→ Document:
Par Dany Rousseau
Le retour des Fêtes est difficile ? Même si vous avez évité l’épidémie de grippe ou de gastro, la course aux excès de tourtière et d’alcool vous laisse le ventre gonflé et la tête lourde ? Je vous proposerai donc en ce froid début d’année une tisane à la camomille, votre fauteuil le plus confortable, une couette sur vos épaules et mes lectures du temps des Fêtes. Mes choix sont éclectiques, ne comptent pas de chef-d’œuvre, mais les bédés dont je vous parlerai ici sont toutes intrigantes et nous réservent de beaux moments.
Human Target Volume II
Voilà la suite et la fin de la saga de Peter Miligane dont nous avions critiqué le Volume I en octobre. Ce deuxième volet propose la continuité des aventures de Christopher Chance, toujours embourbé dans une crise d’identité qu’il tente de régler en se perdant dans la peau d’un prêtre louche, un passeur mexicain ou un ancien militant d’extrême gauche. Il cherche toujours désespérément la paix intérieure qu’il trouvera heureusement dans les bras de Mary White que nous avions connue dans l’épisode Clap de la fin. Retrouvant cette dernière à L.A., il espère construire quelque chose d’authentique pour la première fois de sa vie. Cependant, son métier peu commun de « cible humaine » ne facilitera pas sa vie matrimoniale.

→ Enregistrements:
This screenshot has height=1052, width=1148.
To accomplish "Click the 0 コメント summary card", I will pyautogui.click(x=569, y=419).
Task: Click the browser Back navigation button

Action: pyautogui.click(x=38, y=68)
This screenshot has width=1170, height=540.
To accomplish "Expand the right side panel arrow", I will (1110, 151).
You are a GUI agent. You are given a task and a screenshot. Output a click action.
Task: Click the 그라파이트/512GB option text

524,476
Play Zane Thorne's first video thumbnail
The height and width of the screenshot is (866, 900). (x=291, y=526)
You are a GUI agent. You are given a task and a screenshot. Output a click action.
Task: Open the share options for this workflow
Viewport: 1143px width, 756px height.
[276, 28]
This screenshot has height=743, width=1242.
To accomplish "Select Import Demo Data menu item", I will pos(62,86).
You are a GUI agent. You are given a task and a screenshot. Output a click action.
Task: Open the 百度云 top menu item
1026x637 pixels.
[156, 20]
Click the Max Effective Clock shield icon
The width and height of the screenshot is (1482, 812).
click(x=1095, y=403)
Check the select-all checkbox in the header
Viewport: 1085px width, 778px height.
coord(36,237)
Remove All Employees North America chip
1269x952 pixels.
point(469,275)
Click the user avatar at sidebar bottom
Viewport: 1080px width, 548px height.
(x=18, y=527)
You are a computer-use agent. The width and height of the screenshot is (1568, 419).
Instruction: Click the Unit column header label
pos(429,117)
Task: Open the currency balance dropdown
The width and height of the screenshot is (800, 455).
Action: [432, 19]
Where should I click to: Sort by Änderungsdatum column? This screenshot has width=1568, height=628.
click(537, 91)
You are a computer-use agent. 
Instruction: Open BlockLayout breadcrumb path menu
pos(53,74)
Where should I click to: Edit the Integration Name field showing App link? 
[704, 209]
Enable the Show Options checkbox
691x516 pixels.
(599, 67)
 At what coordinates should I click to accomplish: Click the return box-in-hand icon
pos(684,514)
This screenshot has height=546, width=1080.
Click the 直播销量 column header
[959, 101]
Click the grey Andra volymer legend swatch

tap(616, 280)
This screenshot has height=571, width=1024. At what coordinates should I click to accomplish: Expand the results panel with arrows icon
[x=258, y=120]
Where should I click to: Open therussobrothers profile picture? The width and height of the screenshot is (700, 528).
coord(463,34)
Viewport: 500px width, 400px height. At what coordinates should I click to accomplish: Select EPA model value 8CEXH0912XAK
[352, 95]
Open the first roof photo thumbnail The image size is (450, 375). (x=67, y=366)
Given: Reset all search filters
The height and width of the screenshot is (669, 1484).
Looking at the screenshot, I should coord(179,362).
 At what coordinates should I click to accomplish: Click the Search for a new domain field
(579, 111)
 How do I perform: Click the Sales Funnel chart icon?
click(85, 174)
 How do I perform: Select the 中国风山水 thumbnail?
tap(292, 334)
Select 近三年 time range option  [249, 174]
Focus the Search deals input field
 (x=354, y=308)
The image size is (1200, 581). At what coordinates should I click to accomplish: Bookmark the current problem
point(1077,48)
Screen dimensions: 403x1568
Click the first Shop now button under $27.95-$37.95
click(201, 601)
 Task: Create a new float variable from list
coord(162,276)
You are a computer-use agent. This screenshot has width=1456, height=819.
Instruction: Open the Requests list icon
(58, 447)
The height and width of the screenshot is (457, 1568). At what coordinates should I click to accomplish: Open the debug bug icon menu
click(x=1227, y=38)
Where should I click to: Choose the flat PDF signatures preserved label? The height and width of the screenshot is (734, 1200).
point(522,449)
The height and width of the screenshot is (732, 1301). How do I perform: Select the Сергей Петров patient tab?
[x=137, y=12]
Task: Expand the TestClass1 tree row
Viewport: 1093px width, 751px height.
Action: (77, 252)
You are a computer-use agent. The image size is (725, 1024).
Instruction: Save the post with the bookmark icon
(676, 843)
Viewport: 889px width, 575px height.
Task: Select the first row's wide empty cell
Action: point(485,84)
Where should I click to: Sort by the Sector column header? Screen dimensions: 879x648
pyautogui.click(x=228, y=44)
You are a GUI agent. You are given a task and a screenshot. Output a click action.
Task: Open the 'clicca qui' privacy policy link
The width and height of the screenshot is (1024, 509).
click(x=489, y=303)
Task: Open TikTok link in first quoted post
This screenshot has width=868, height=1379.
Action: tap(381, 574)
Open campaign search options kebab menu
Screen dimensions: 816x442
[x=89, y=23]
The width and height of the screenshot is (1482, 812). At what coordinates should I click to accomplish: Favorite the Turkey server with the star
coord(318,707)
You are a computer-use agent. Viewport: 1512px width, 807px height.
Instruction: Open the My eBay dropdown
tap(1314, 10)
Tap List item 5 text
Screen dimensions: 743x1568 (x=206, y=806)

→ Défi: Modifiez le document en reprenant tout ce qui va de « Par Dany Rousseau » jusqu'à « de beaux moments. », et remplacez « camomille » par « verveine ». Les enregistrements forment un matériau à part, indépendant du document.

→ Réponse:
Par Dany Rousseau
Le retour des Fêtes est difficile ? Même si vous avez évité l’épidémie de grippe ou de gastro, la course aux excès de tourtière et d’alcool vous laisse le ventre gonflé et la tête lourde ? Je vous proposerai donc en ce froid début d’année une tisane à la verveine, votre fauteuil le plus confortable, une couette sur vos épaules et mes lectures du temps des Fêtes. Mes choix sont éclectiques, ne comptent pas de chef-d’œuvre, mais les bédés dont je vous parlerai ici sont toutes intrigantes et nous réservent de beaux moments.